В тот же день Талиесин со своими учениками сидел на берегу моря около грота Оссиана в стране гэлов и созерцал бесчисленные видения, бесчисленные, как и его воспоминания, и слушал ветер. Его руки лежали на коленях, его усталая душа была охвачена беспокойством. Вдруг он сказал: «Я вижу Мерлина, пророка бриттов. Его усыпила женщина. Он погружается, погружается в бездну вместе с ней. Он летит на мертвенно-бледном облаке, его окровавленная арфа погружается в пропасть вместе с ним. В небе я вижу ангела в слезах. Он говорит: ЈМерлин, несчастный Мерлин! В какой же бездне мне тебя искать?“» И Талиесин продолжил, будто во сне: «Увы! Где же теперь арфа пророка? Я вижу, как падают ветви и цветы. С ними уходит мудрость. Время бардов скоро пройдет».

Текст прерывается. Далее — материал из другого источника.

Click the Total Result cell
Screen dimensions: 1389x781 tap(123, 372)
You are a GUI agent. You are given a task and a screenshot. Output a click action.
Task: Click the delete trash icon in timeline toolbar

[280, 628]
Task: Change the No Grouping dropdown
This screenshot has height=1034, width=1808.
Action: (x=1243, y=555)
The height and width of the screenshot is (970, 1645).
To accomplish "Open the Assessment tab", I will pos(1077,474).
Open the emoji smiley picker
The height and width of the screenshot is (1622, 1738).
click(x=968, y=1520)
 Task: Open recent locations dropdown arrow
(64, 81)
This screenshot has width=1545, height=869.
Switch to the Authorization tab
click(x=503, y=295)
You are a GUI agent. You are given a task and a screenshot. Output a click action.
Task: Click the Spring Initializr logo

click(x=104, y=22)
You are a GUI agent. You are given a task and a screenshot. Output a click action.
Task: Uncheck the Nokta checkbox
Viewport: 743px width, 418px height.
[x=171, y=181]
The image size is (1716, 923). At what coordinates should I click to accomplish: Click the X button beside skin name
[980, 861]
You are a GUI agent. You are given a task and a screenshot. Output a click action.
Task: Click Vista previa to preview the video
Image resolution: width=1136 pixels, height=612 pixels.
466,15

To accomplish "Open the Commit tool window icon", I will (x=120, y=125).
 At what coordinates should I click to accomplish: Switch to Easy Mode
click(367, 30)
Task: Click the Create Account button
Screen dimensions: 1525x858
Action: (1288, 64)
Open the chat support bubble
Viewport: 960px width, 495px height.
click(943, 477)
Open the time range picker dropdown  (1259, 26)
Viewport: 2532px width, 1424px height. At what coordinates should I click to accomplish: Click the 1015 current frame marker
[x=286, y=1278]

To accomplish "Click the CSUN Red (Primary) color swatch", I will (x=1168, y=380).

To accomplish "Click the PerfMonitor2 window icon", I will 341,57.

И оно прошло уже давно. Но песни и легенды все еще помнят Мерлина и сожалеют о нем. Он спит, говорят они нам, в лесу Броселианд. Он околдован и окружен непроходимой стеной, его голова покоится на коленях Вивиан. Чародея зачаровали. И никто не сможет разбудить его, кельтского Орфея, никому не дано прервать его вечный сон.
V. Легенда о Талиесине. – Обобщение. – Миссия кельтского Духа
Легенда о чародее Мерлине подобна волшебному зеркалу, в котором кельтский дух вызвал образ своей души и своей судьбы.
Артур, герой, разбуженный вдохновенным бардом, стал воплощением долгой героической борьбы кельтов с другим. Этот народ, говорит Мишле, два столетия сопротивлялся с помощью оружия и еще тысячу лет – с помощью надежды. Покоренный, он покорил своим идеалом завоевателей. Артур стал для всего средневекового мира идеалом совершенного рыцаря. Свершилось отмщение, на которое бритты не могли и рассчитывать, тем не менее, победоносное и плодотворное. – Что же касается Мерлина, в нем воплотился поэтический и пророческий дух народа. И если в средние века и даже в наше время его не поняли, то это случилось лишь потому, что смысл поэзии и пророчества во много раз глубже идей героизма и потому, что в легенде о Мерлине и бардах речь идет о явлениях психологических, в тайну которых современный дух лишь начал проникать. Когда вожди кимров и галлов, такие, как Овенн и Ориан, и их барды, подобных Анурину, Талиесину и Ливарху Старшему, оказывали жестокое, фанатичное и свирепое сопротивление чужакам, дело было не просто в ощущениях народов или племенной ненависти. Дело было в том, что несмотря на все просчеты кельтов, отсутствие у них политического и практического чутья это племя обладало чувством морального и интеллектуального превосходства. Да, за неукротимой надеждой была непобедимая истина. Кельтская душа могла ошибиться в выборе метода к достижению этой цели, но сама цель, Истина, всегда была верной. Кельтская душа обладала интуитивным сознанием, тайным, но верным, того, что она является вместилищем священного наследия предков, и пониманием своей религиозной и общественной миссии.